A leading Airbnb investor has called for an end to the US visa lottery and a review of how it is handled, after it was revealed that some applicants were not properly vetted.
In a letter published by CNBC on Monday, Peter Krikorian, CEO of the investor-owned company Re/code, called for a thorough review of the visa program and for the US government to “immediately halt any and all visas for anyone who has committed serious crimes or fraud”.
Mr Krikorians letter was published just days after Airbnb’s board met in Washington DC, to discuss the company’s latest earnings report.
In the letter, Mr Krakorian also called for Airbnb to immediately shut down its US operation and to end the lottery.
“I am calling on the US Department of Homeland Security and the Trump administration to immediately immediately halt any of the current visa programs and begin a new round of rigorous vetting of visa applicants,” Mr Krikaorian said.
“We are deeply concerned by the high number of people who are not only not fully vetted but also are committing crimes, committing fraud and other serious offenses.”
The visa lottery was launched in 2005, when Congress gave the US Treasury Department the power to issue new visas to foreign nationals with “extraordinary humanitarian or business ties” to the United States.
In 2012, the program received widespread criticism, particularly when it was announced that the lottery had issued more than 3 million visas in a single year.
The US Citizenship and Immigration Services has since introduced a system that requires foreign nationals to provide “substantial evidence of good moral character” before being allowed into the country.
The program is not currently set to end, with Mr Krikorian’s letter calling for it to continue indefinitely.
However, Airbnb has faced increased criticism over its treatment of its domestic staff, including allegations of mistreatment.
In September, Airbnb fired three top US executives in the wake of a federal investigation into allegations of sexual harassment, while also being forced to lay off more than 200 employees and lay off several employees.
The company has faced criticism from lawmakers and consumer groups in recent months, with lawmakers demanding that the US go beyond its current visa lottery, which is set to expire in December.
Airbnb said it was looking into the allegations.
In its letter, the investor said it has also “grave concerns” about the process for applying for the visa lottery.
Airbnb’s CEO Peter Krakójorian has called on the government to halt any visa programs.
(Reuters: Jonathan Ernst) “We understand the public concerns, but we also know that this program needs to be reformed, and it needs to end,” Mr Krokorian said in the letter.
Airbnb has been criticised for its treatment on staff.
Last month, the company was forced to apologise for its “toxic workplace culture” following the publication of a damning report that revealed that it was not properly vetting its staff, and had a “zero tolerance” for discrimination.
The report found that more than 30 employees had been fired in just the past year, with employees complaining of discrimination and retaliation.
Airbnb admitted that its hiring practices were “not good enough”.
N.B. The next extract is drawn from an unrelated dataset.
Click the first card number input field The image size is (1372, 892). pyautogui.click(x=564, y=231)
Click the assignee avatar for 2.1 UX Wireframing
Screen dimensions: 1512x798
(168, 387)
However, Mr Krokrian insisted that Airbnb’s hiring practices “are not at fault”.
“The visa lottery has a serious negative impact on our ability to hire the best talent,” Mr Klekorian added.
“A large portion of the US workforce is being exploited by a few large companies who abuse the visa system.”
The company said in a statement that it is “committed to improving our hiring practices, including the ability to match qualified applicants with employees who will provide value for their company”.
In response to the investor’s letter, Airbnb said in its own statement that “all of our international employees are vetted through the US Visa Waiver Program through the Office of Personnel Management.”
We are working with our partners to further address the issues raised by the letter and take the necessary actions to address the concerns.
“Airbnb has since been hit with a class-action lawsuit in New York State.